7 Cirrus Logic (now ON Semiconductor) Pioneered the development of delta-sigma ADCs, including the CS5532, a 24-bit, 128 kSPS ADC with high precision and low noise.
8 Linear Technology (now Analog Devices) Introduced the LTC2499, a 24-bit, 15 SPS ADC with built-in PGA and voltage reference, providing high precision and low power consumption.
9 Burr-Brown (now Texas Instruments) Developed the ADS7806, a 16-bit, 100 kSPS ADC with built-in PGA and voltage reference, featuring high precision and low noise.
10 Intersil (now Renesas Electronics) Pioneered the development of precision ADCs, including the ISL26134, a 24-bit, 128 kSPS ADC with high accuracy and low power consumption.


Measuring Voltage with High Precision ADCs
Section Description
Introduction to High Precision ADCs High precision analog-to-digital converters (ADCs) are designed to provide accurate and reliable conversion of analog signals into digital data. These devices typically have a high resolution, low noise floor, and excellent linearity, making them suitable for applications that require precise voltage measurements.
Key Specifications
  • Resolution: High precision ADCs typically have a resolution of 16-24 bits, allowing for precise measurement of small changes in voltage.

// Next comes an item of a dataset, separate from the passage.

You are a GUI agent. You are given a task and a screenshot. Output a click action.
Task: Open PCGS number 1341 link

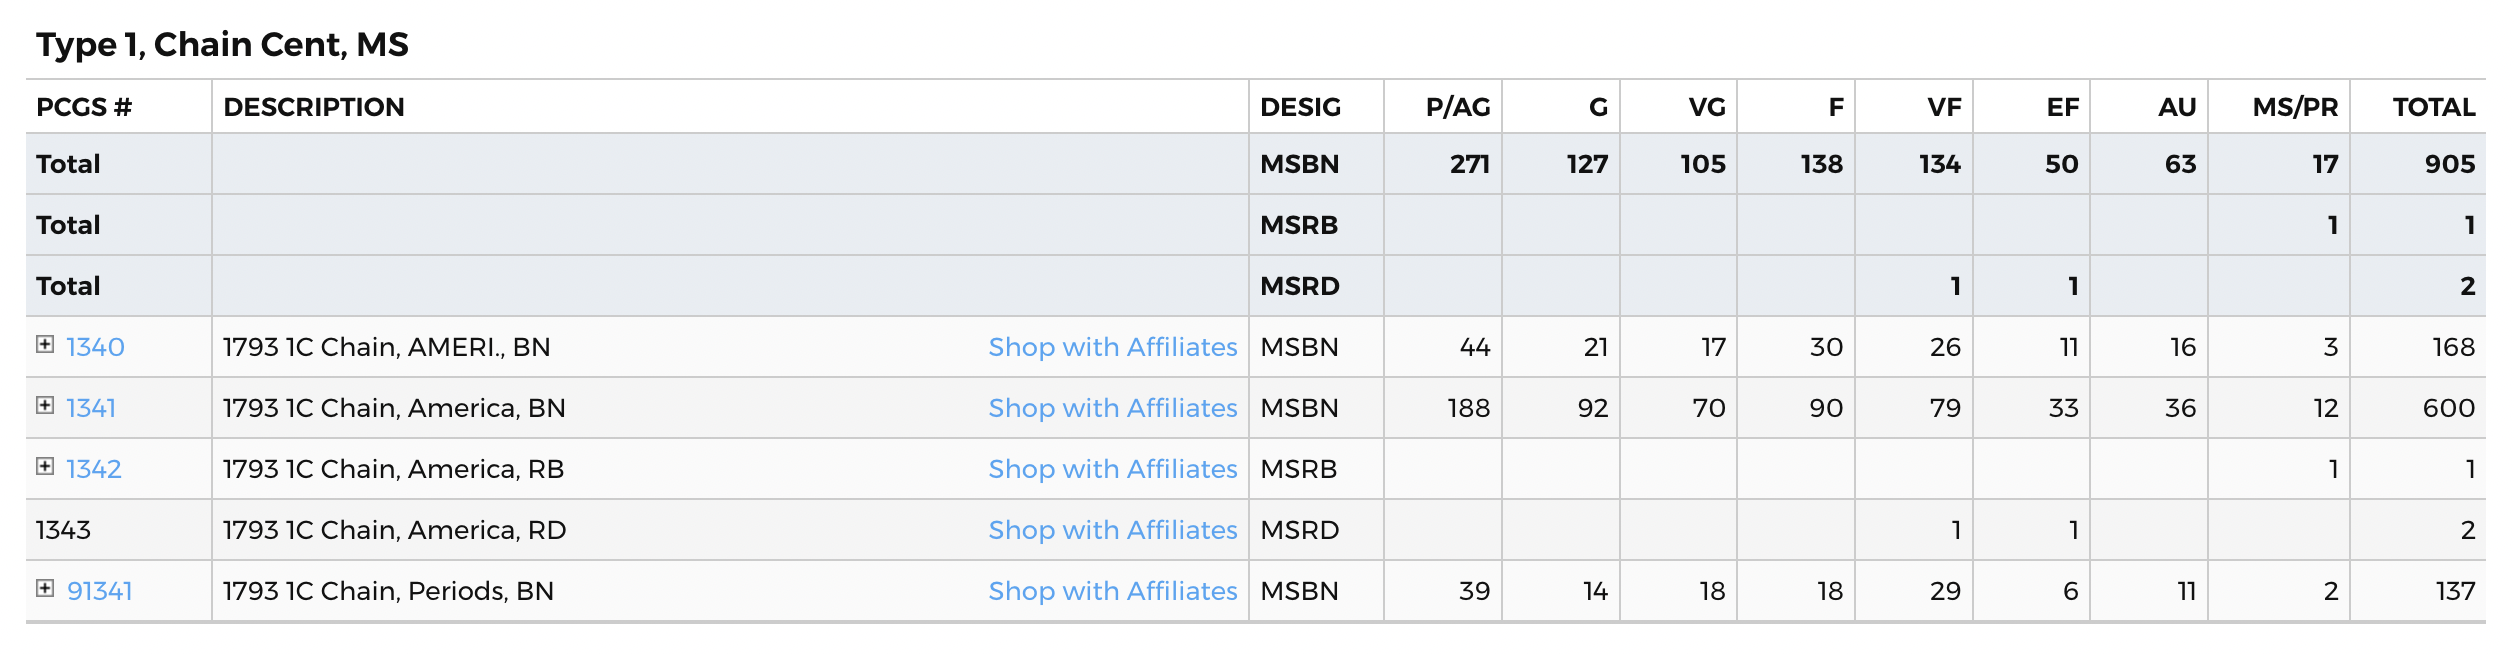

  • Sampling Rate: The sampling rate determines how often the ADC samples the input signal. Higher sampling rates allow for more accurate measurements.
  • Input Range: The input range specifies the maximum and minimum voltages that can be measured by the ADC.

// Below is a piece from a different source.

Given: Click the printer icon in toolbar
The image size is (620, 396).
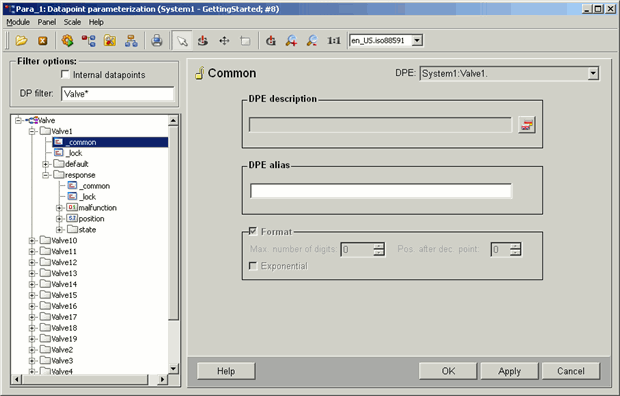Looking at the screenshot, I should (157, 40).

  • Noise Floor: The noise floor represents the minimum detectable signal level, below which the measurement is unreliable.

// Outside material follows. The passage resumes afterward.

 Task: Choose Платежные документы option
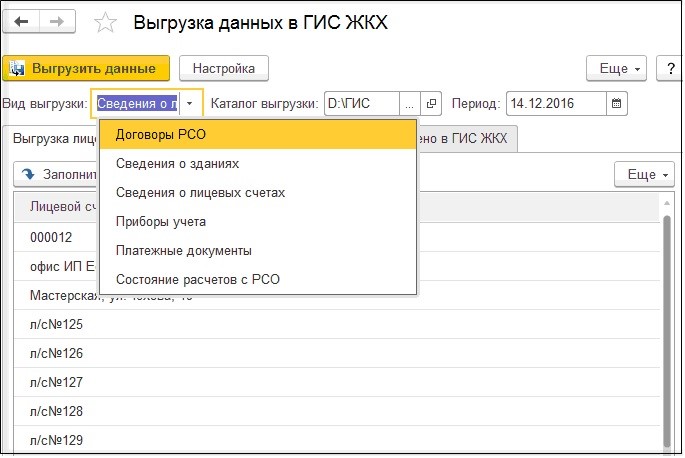tap(183, 250)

Voltage Measurement Techniques
  1. Differential Voltage Measurement: Measures the difference between two input voltages, allowing for rejection of common-mode noise.
  2. Single-Ended Voltage Measurement: Measures the voltage with respect to a reference point, typically ground.
  3. Ratiometric Measurement: Measures the ratio of two input voltages, useful for measuring resistive sensors.
Error Sources and Mitigation Techniques
  • Offset Error: Caused by internal ADC offset voltage. Can be mitigated using calibration or auto-zeroing techniques.
  • Gain Error: Caused by mismatch between the ADC's input and reference voltages. Can be mitigated using gain calibration or ratiometric measurement.
  • Noise: Caused by internal ADC noise sources, such as thermal and flicker noise. Can be mitigated using filtering or oversampling techniques.
Selecting the Right High Precision ADC
  1. Resolution and Sampling Rate: Choose an ADC that meets your resolution and sampling rate requirements.
  2. Input Range and Type: Select an ADC with an input range that matches your application's voltage levels.
  3. Noise Floor and Linearity: Consider the noise floor and linearity of the ADC, especially for low-level signals.